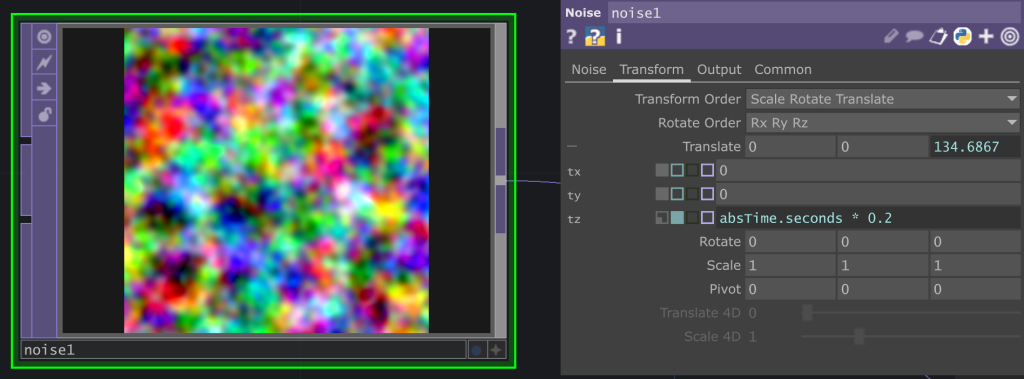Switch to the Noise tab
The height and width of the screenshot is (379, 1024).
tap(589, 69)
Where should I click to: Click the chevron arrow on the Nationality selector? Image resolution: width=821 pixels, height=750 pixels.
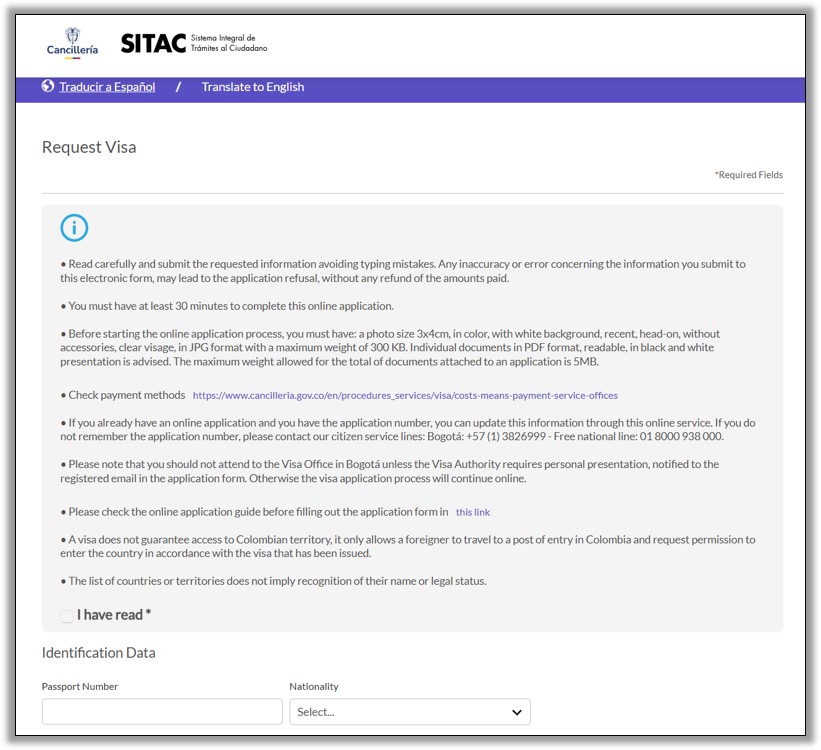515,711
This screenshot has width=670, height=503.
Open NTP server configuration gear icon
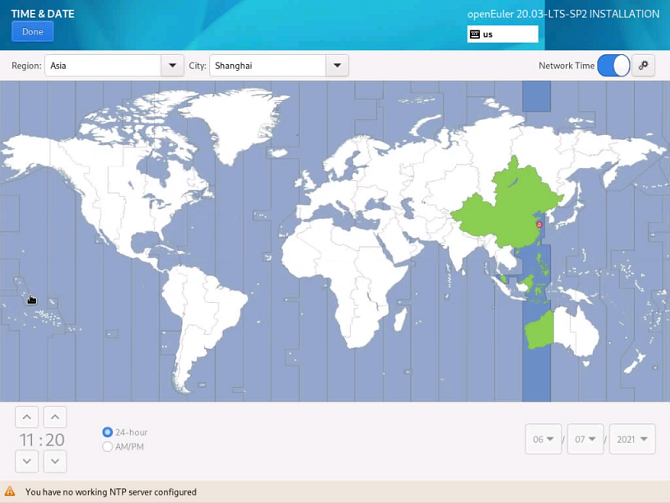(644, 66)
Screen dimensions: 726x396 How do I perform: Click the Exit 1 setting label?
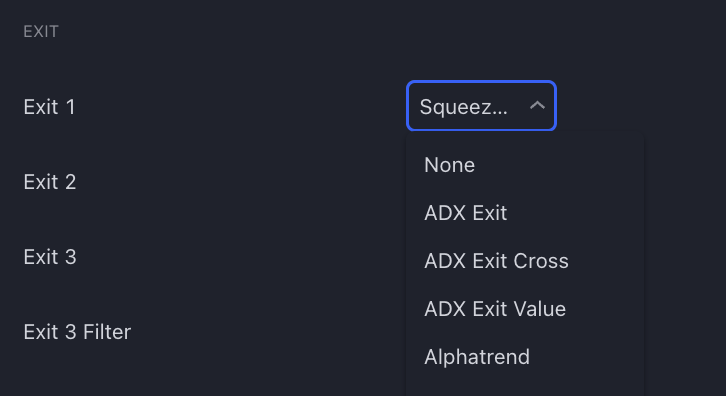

**Task prompt**
Please output the lines from the line that contains "Open NTP server configuration gear icon" through the end of the records, both ends included, exactly and with no pictures.

**Finished task**
Open NTP server configuration gear icon
(644, 66)
Screen dimensions: 726x396 How do I perform: Click the Exit 1 setting label?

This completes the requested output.